Information shown:
——————

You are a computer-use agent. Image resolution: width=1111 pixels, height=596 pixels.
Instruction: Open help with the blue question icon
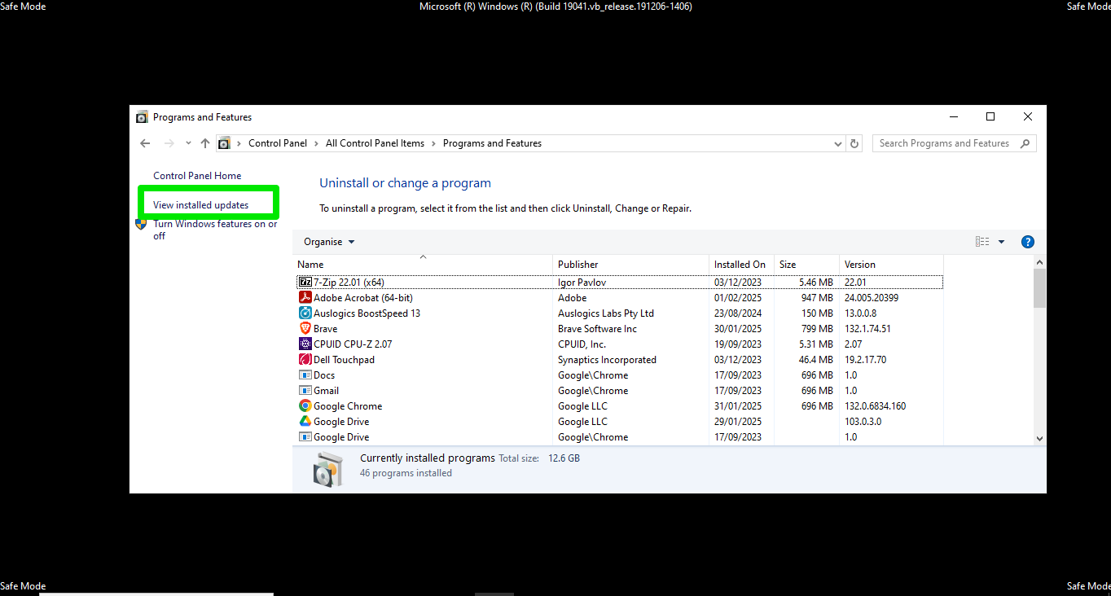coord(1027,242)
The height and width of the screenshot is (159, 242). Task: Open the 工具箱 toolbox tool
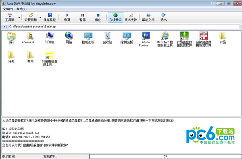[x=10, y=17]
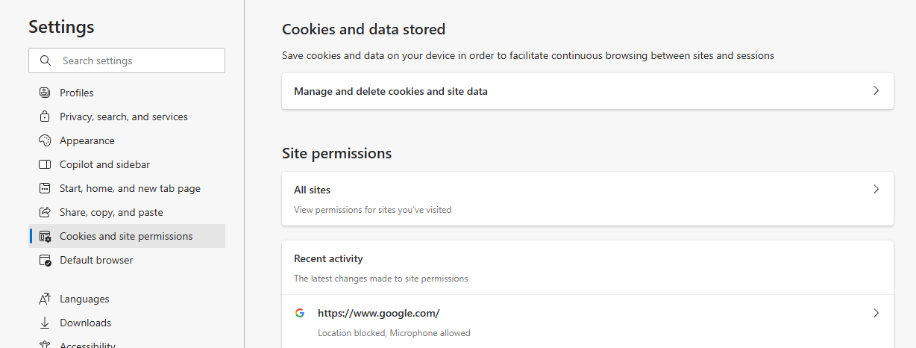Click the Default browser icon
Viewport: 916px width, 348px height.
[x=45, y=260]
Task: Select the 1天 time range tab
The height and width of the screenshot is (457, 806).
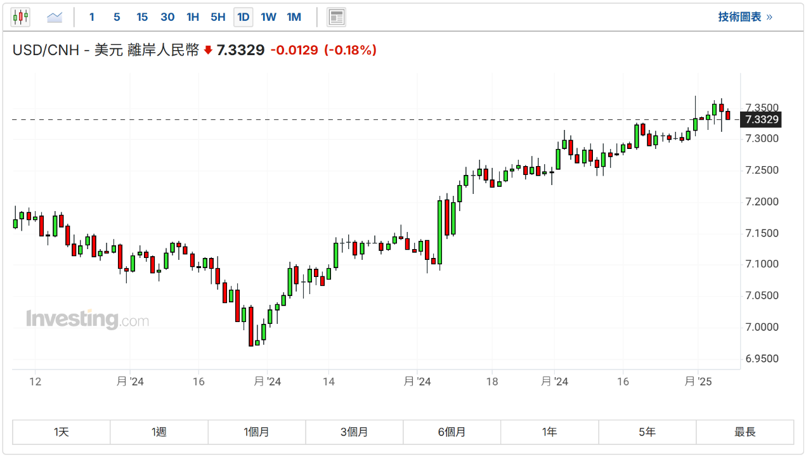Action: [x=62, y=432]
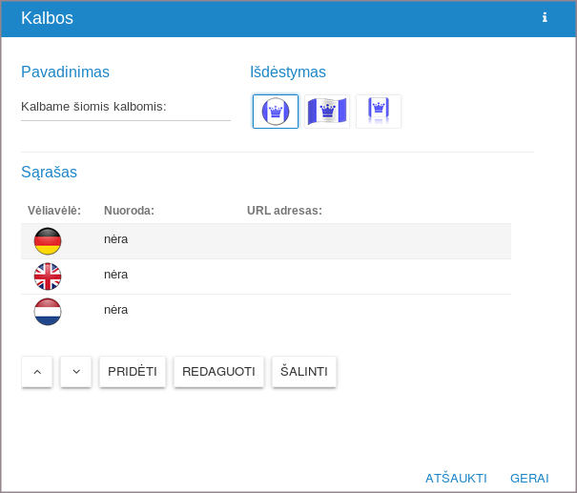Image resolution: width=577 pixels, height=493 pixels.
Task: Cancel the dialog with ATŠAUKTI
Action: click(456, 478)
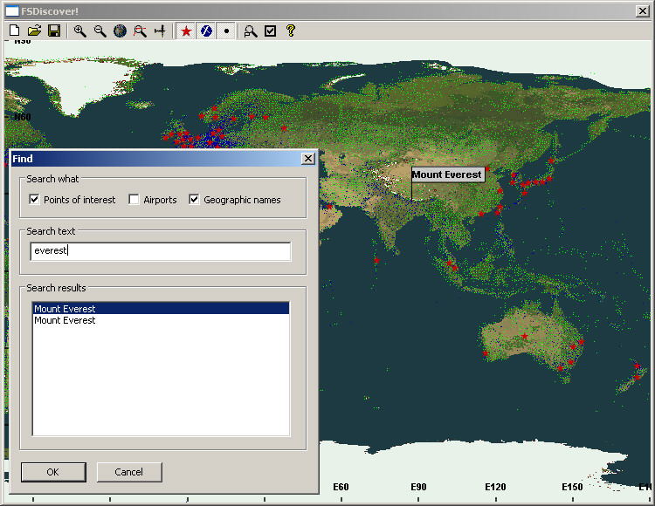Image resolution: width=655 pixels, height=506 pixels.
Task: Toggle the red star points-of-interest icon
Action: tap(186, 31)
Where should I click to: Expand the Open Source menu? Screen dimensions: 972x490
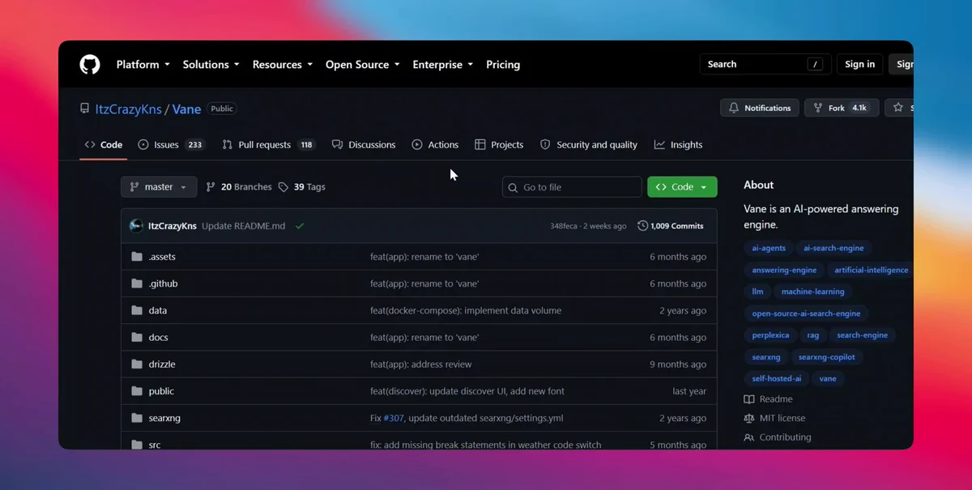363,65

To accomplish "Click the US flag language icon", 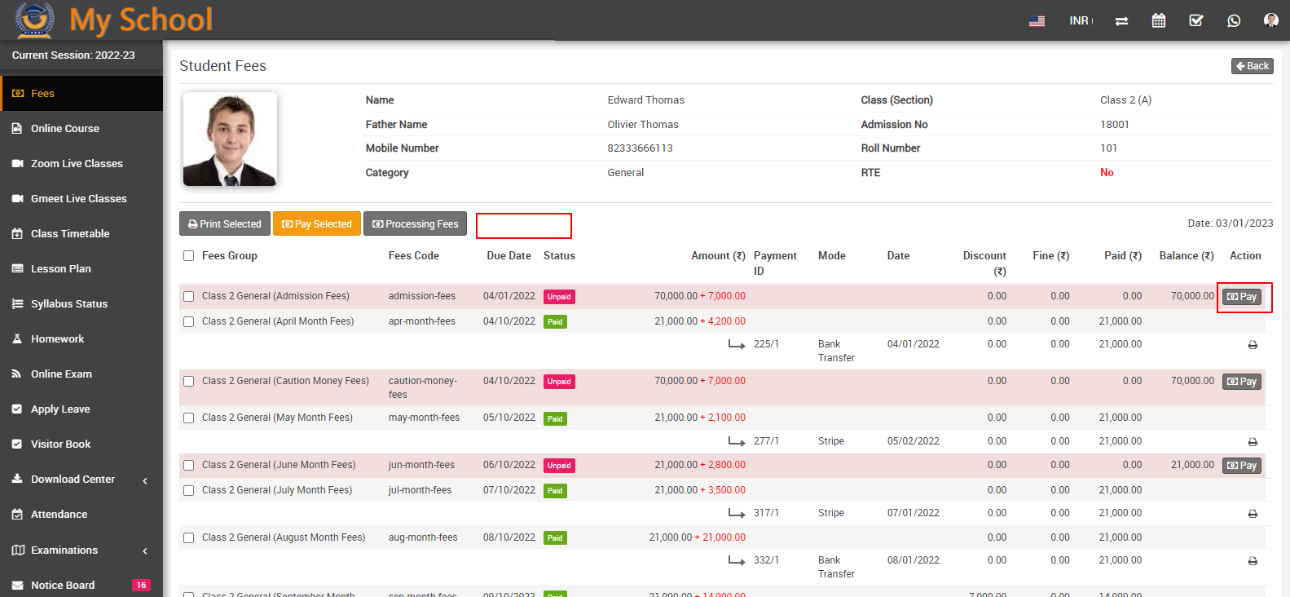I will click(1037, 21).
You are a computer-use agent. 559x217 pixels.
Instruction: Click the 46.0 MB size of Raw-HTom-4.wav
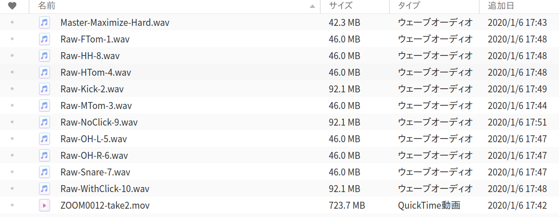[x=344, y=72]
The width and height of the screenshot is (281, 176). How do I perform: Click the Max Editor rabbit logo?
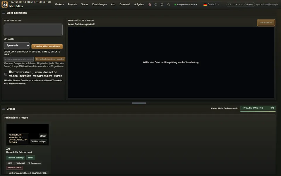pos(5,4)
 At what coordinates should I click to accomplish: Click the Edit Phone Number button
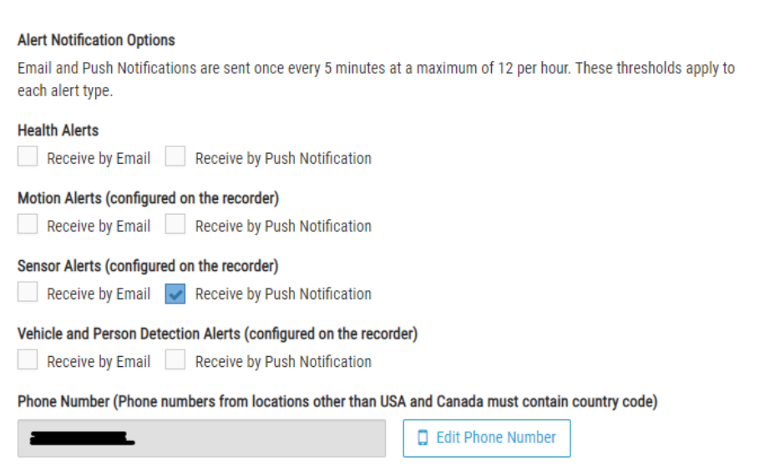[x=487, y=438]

——————

Task directions: Among the entries above, tally each line with the string "computer" and state that figure only.

Written response: 2